=head1 NAME

Coro::Multicore - make coro threads on multiple cores with specially supported modules

=head1 SYNOPSIS

 # when you DO control the main event loop, e.g. in the main program

 use Coro::Multicore; # enable by default

 Coro::Multicore::scoped_disable;
 AE::cv->recv; # or EV::run, AnyEvent::Loop::run, Event::loop, ...

 # when you DO NOT control the event loop, e.g. in a module on CPAN
 # do nothing (see HOW TO USE IT) or something like this:

 use Coro::Multicore (); # disable by default

 async {
    Coro::Multicore::scoped_enable;

    # blocking is safe in your own threads
    ...
 };

=head1 DESCRIPTION

While L<Coro> threads (unlike ithreads) provide real threads similar to
pthreads, python threads and so on, they do not run in parallel to each
other even on machines with multiple CPUs or multiple CPU cores.

This module lifts this restriction under two very specific but useful
conditions: firstly, the coro thread executes in XS code and does not
touch any perl data structures, and secondly, the XS code is specially
prepared to allow this.

This means that, when you call an XS function of a module prepared for it,
this XS function can execute in parallel to any other Coro threads. This
is useful for both CPU bound tasks (such as cryptography) as well as I/O
bound tasks (such as loading an image from disk). It can also be used
to do stuff in parallel via APIs that were not meant for this, such as
database accesses via DBI.

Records
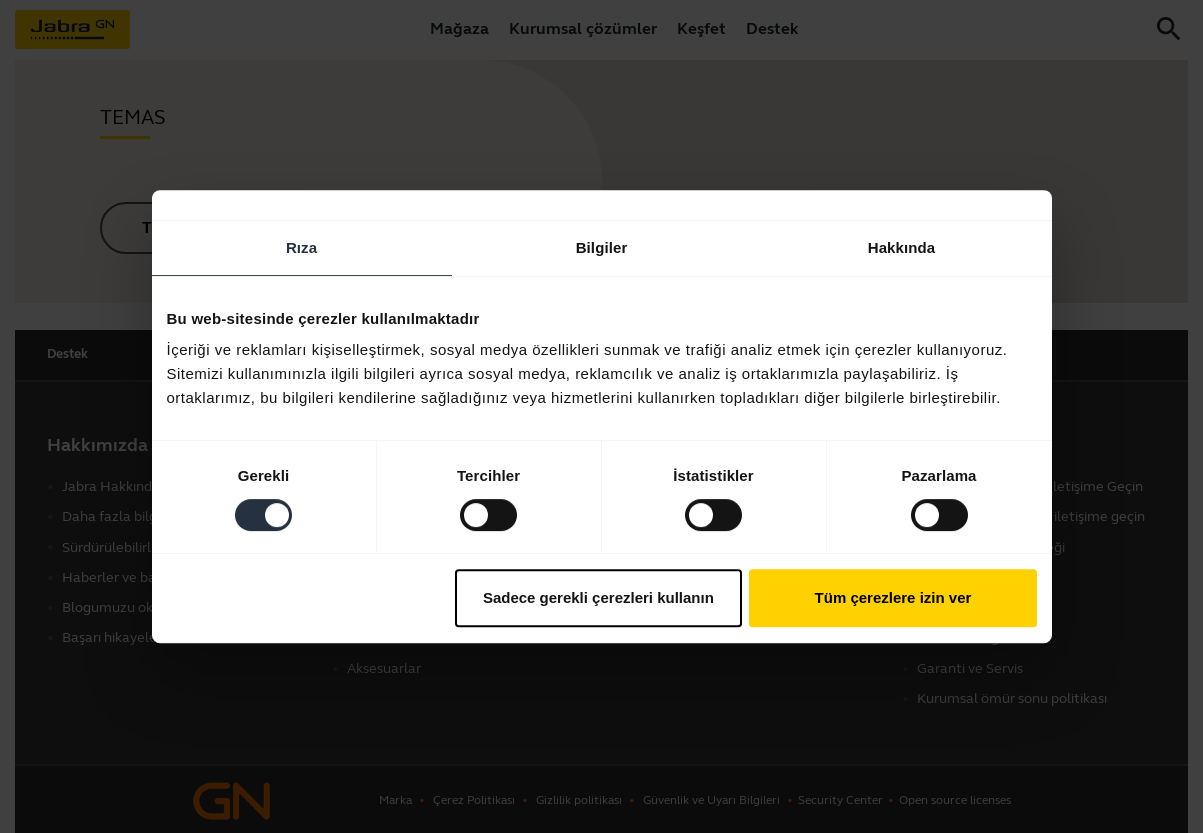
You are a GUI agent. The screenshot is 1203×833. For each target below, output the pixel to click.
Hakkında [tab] (902, 247)
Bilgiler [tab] (602, 247)
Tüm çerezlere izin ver (893, 597)
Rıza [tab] (301, 247)
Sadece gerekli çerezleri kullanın (598, 597)
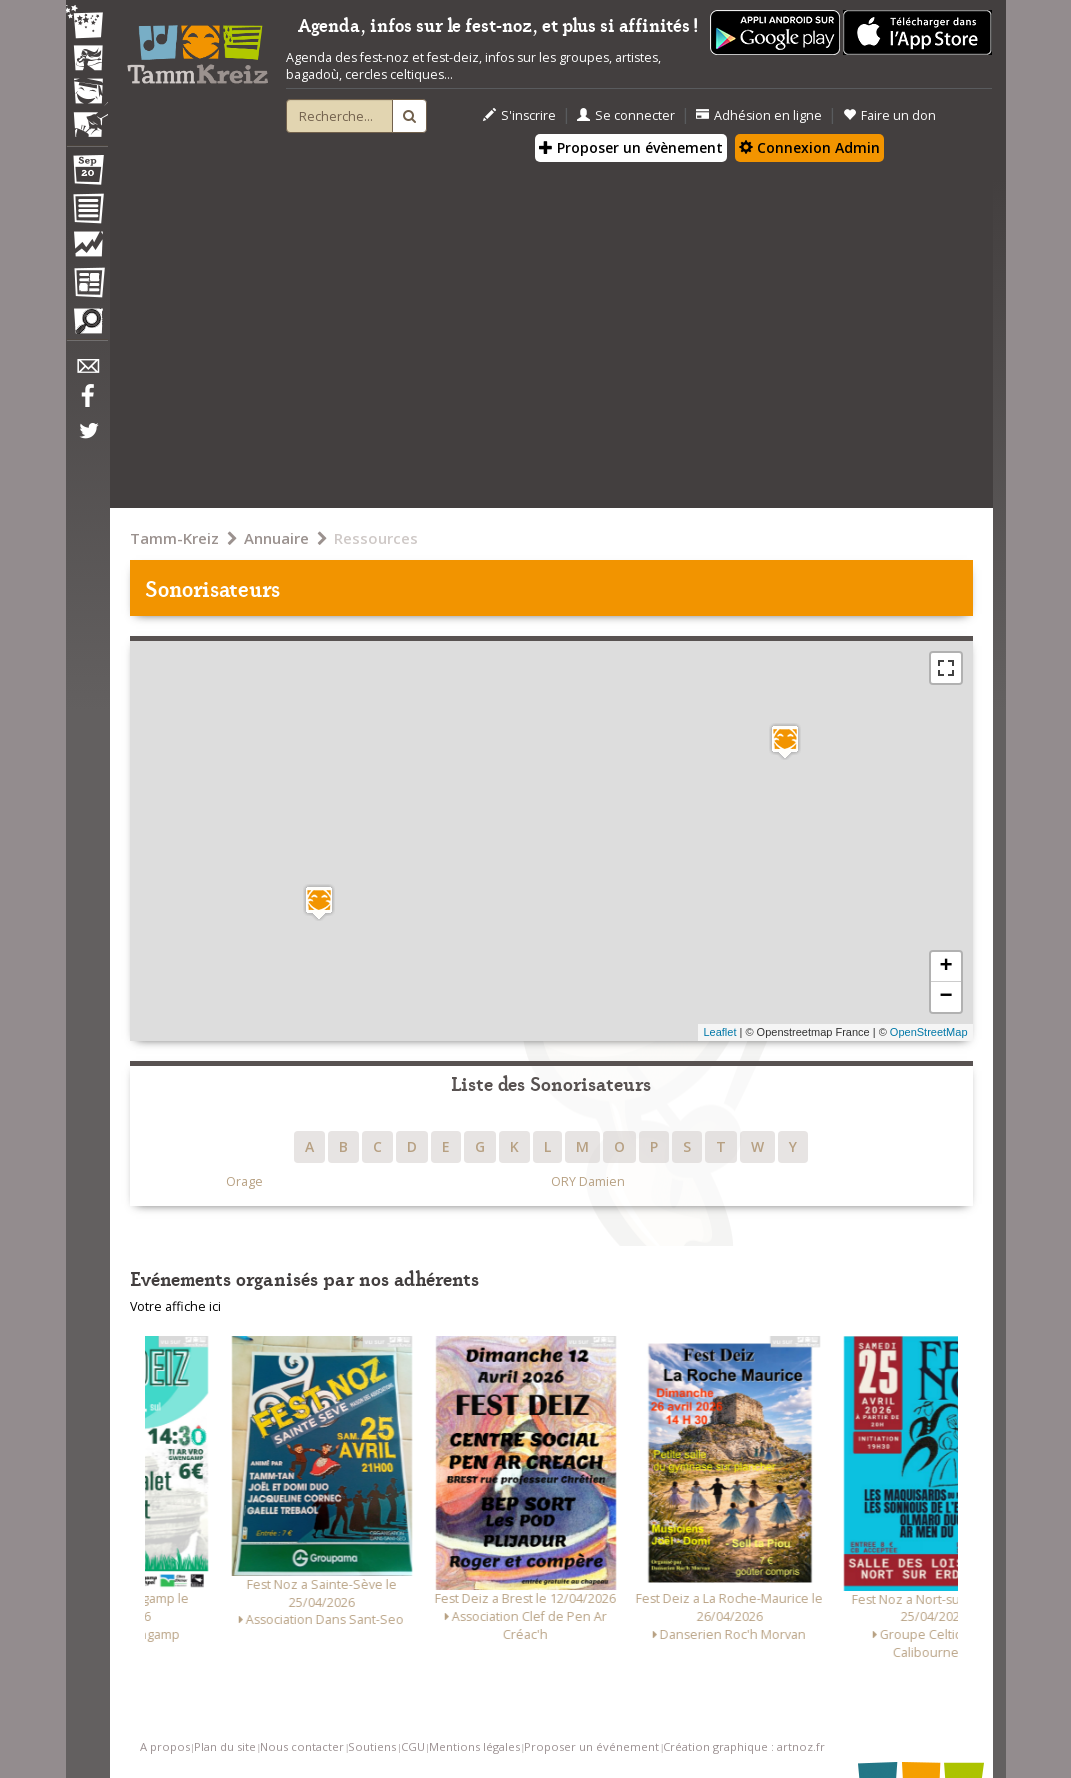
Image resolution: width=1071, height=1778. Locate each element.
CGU (413, 1746)
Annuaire (276, 538)
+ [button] (945, 967)
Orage (244, 1181)
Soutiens (372, 1746)
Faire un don (889, 115)
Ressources (376, 538)
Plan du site (225, 1746)
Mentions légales (474, 1746)
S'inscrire (519, 115)
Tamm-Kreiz (174, 538)
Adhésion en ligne (759, 115)
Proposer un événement (591, 1746)
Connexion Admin (809, 147)
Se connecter (626, 115)
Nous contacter (302, 1746)
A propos (165, 1746)
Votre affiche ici (175, 1306)
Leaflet (719, 1032)
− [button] (945, 997)
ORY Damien (588, 1181)
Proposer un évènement (631, 147)
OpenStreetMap (929, 1032)
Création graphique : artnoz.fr (744, 1746)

● **WRITTEN TASKS**:
1. Print the passage from the Coro::Multicore documentation that begins at the words "This means that, when" and ends after the words "accesses via DBI.".
2. What example of a CPU bound task does the Coro::Multicore documentation give?

● **ANSWERS FOR THE EXERCISE**:
1.
This means that, when you call an XS function of a module prepared for it,
this XS function can execute in parallel to any other Coro threads. This
is useful for both CPU bound tasks (such as cryptography) as well as I/O
bound tasks (such as loading an image from disk). It can also be used
to do stuff in parallel via APIs that were not meant for this, such as
database accesses via DBI.

2. Cryptography.